How am I supposed to know what id
value to supply in the SQL statement for new records? And how will I provide that value when working in ROM? If my id
were a UUID, I could just generate the UUID in Ruby and add it to any new records before persisting. But most id
fields tend to be of the auto-incrementing integer variety and are managed internally by the database. How can we account for that in our current scenario? Let’s look at a couple of solutions that I found.
Accessing the id
Sequence Directly
The first solution I found is to ask Postgres to supply an id
value by directly referencing the Postgres sequence underlying this column. Sequences are generators that supply values for auto-incrementing fields. Although sequences are created for you automatically and live mostly behind the scenes, they are named in a predictable way and have functions available to access and manipulate them. Therefore, we can use the Postgres sequence underlying our Players id
column to provide values for our new records. For example, to get the next value for our Players id
, we could use the Postgres nextval
function: nextval('players_id_seq')
.
Let’s see what that would look like in our full example.
INSERT INTO
players (team_id, id, name, position)
VALUES
(13, 1, 'Amanda Whurlitzer', 'Pitcher'),
(13, 2, 'Tanner Boyle', 'Short Stop'),
(13, nextval('players_id_seq'), 'Ahmad Abdul-Rahim', 'Center Field')
ON CONFLICT (id) DO
UPDATE
SET
name = EXCLUDED.name,
position = EXCLUDED.position;
This works. FINALLY! HOORAY!
Now, we’ve been looking at a lot of SQL so far. Let’s celebrate our victory by translating this code to Ruby using Sequel.
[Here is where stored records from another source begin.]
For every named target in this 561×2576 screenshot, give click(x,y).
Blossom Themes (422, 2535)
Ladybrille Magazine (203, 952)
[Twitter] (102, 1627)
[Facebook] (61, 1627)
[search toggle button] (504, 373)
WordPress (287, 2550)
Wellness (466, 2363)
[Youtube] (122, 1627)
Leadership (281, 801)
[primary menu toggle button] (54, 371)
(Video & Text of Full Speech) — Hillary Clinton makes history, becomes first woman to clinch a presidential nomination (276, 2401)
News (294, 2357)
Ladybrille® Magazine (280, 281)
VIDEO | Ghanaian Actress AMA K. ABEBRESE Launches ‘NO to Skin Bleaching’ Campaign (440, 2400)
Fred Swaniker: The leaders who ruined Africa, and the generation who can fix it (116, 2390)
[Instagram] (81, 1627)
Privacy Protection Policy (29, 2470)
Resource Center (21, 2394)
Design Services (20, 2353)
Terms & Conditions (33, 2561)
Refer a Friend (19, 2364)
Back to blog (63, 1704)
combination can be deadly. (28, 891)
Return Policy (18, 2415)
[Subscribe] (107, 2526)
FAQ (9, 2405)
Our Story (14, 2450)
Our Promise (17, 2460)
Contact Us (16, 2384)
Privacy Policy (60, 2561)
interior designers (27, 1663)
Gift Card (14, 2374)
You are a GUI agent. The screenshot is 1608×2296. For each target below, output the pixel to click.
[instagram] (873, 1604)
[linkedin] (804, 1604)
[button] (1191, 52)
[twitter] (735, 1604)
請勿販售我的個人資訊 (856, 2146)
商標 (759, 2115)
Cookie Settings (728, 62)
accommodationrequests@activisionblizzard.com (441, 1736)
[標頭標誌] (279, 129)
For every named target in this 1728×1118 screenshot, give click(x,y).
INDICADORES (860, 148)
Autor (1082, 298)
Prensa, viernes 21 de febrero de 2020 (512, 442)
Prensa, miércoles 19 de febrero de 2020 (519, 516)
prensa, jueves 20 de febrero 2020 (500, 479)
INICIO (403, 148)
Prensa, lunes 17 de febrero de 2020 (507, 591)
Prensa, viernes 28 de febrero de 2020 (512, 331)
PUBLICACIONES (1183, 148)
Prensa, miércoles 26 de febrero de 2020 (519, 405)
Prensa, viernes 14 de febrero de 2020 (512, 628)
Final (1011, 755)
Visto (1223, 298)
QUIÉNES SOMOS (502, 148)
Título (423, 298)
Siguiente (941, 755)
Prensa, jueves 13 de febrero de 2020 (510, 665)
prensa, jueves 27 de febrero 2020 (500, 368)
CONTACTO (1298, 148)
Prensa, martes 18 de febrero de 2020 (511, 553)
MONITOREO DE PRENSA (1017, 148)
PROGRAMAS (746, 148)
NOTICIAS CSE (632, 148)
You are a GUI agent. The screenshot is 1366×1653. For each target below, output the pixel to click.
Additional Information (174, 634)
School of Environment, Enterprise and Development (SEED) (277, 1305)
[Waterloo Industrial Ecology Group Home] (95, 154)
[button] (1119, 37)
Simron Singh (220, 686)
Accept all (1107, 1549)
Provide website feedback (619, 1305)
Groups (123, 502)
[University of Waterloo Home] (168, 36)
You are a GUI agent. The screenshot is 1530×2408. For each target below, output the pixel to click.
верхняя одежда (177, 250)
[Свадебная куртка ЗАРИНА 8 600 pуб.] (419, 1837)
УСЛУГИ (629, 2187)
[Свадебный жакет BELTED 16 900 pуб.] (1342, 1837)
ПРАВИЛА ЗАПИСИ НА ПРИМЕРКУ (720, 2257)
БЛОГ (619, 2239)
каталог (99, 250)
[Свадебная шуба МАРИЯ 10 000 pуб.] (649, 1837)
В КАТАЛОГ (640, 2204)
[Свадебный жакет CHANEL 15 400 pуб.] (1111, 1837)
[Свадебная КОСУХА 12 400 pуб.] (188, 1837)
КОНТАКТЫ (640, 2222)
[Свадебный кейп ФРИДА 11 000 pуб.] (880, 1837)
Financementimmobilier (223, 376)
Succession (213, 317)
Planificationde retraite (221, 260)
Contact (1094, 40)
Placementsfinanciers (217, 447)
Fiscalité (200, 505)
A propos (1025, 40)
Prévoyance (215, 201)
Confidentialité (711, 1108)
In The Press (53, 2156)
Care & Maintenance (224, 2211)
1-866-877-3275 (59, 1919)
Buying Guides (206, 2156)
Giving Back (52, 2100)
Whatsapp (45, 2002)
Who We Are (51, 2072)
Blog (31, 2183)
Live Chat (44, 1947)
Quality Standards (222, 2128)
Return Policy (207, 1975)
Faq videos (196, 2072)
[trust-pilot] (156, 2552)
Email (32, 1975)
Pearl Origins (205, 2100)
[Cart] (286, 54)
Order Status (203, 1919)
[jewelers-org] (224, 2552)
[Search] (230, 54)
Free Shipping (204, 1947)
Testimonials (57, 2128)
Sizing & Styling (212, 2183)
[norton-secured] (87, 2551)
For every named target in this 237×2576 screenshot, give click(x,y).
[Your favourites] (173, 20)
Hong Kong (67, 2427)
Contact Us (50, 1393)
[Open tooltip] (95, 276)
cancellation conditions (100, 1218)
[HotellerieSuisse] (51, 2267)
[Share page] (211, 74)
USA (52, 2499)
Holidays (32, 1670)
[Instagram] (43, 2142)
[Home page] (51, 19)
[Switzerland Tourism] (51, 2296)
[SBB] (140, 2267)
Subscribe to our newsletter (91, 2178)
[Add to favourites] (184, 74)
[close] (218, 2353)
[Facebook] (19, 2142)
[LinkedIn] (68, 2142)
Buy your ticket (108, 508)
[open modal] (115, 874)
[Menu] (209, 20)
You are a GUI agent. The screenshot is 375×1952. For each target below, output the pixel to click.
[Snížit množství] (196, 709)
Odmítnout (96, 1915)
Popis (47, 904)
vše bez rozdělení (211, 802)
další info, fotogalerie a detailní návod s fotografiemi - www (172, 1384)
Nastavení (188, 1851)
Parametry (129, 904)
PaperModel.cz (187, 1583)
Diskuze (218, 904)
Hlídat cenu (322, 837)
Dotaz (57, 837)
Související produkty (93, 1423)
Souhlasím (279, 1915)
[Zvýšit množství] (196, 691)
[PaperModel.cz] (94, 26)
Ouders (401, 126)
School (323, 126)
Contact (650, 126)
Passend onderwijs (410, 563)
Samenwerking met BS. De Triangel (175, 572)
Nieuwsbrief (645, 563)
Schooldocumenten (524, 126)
I want to give a big shout-out here to Jeremy Evans, the lead maintainer of the Sequel gem and many others. You would be hard pressed to find a more dedicated, productive, or responsive maintainer anywhere in the software industry. I posted a question on this topic to Sequel’s Github Discussions page late one weeknight. Amazingly, Jeremy responded personally in about thirty minutes. I am in no way suggesting that this should be the norm for project maintainers, but I want to thank Jeremy for being an incredible maintainer himself. He has also written a great book, Polished Ruby Programming. I bought it and you should too! 🤓
To perform our insert-on-conflict with Sequel, we will need to provide our on-conflict options to the insert_conflict
method, and supply our data using a chained multi_insert
method. This could look something like this.
conflict_options = {
target: :id,
update: {
name: Sequel[:excluded][:name],
position: Sequel[:excluded][:position]
}
}
player_list = [
{team_id: 13, id: 1, name: "Amanda Whurlitzer", position: "Pitcher"},
{team_id: 13, id: 2, name: "Tanner Boyle", position: "Short Stop"},
{team_id: 13, id: Sequel.function(:nextval, "players_id_seq"), name: "Ahmad Abdul-Rahim", position: "Center Field"}
]
DB[:players]
.insert_conflict(conflict_options)
.multi_insert(player_list)
This works just fine, but is not ideal. In order to use this approach, we need to know the name of the sequence ahead of time. This feels tightly coupled and difficult to maintain. We could reduce the coupling by using a specialized Postgres introspection function to find the sequence name based on the known table and column names: nextval(pg_get_serial_sequence('players', 'id'));
. But this still feels too tightly coupled to Postgres internals. I would prefer a more generalized approach. Let’s keep looking.
The DEFAULT Keyword
After some searching, I found this Stack Overflow response suggesting the use of the DEFAULT
keyword in place of missing ids for new records. Incorporating this simple change brings our SQL to this.
INSERT INTO
players (team_id, id, name, position)
VALUES
(13, 1, 'Amanda Whurlitzer', 'Pitcher'),
(13, 2, 'Tanner Boyle', 'Short Stop'),
(13, DEFAULT, 'Ahmad Abdul-Rahim', 'Center Field')
ON CONFLICT (id) DO
UPDATE
SET
name = EXCLUDED.name,
position = EXCLUDED.position;
And translating this to Ruby with Sequel could look something like this.
conflict_options = {
target: :id,
update: {
name: Sequel[:excluded][:name],
position: Sequel[:excluded][:position]
}
}
player_list = [
{team_id: 13, id: 1, name: "Amanda Whurlitzer", position: "Pitcher"},
{team_id: 13, id: 2, name: "Tanner Boyle", position: "Short Stop"},
{team_id: 13, id: Sequel.lit("DEFAULT"), name: "Ahmad Abdul-Rahim", position: "Center Field"}
]
DB[:players]
.insert_conflict(conflict_options)
.multi_insert(player_list)
Success!
Bringing it Back to ROM
In my Hanami app, I then had to implement this logic in my ROM repository. The idiomatic way to implement upsert in ROM is to write a custom Command class, register the Command, and call it from your repository. In my case, still working in MVP Land, I wanted a simpler solution. So I used the ROM dataset
method to “drop down” to Sequel and used the Sequel methods from there right in my repository class. My final solution looked something like this.
conflict_options = {
target: :id,
update: {
name: Sequel[:excluded][:name],
position: Sequel[:excluded][:position]
}
}
player_list = [
{team_id: 13, id: 1, name: "Amanda Whurlitzer", position: "Pitcher"},
{team_id: 13, id: 2, name: "Tanner Boyle", position: "Short Stop"},
{team_id: 13, id: Sequel.lit("DEFAULT"), name: "Ahmad Abdul-Rahim", position: "Center Field"}
]
players.dataset
.insert_conflict(conflict_options)
.multi_insert(player_list)
Wrapping Up
If you prefer to implement upsert as a ROM Command, I recommend following this excellent guide and incorporating the additional strategies outlined here. For extra credit, I also invite you to learn about the MERGE
command in Postgres, and how it compares to insert-on-conflict.
Good luck! Thank you for reading!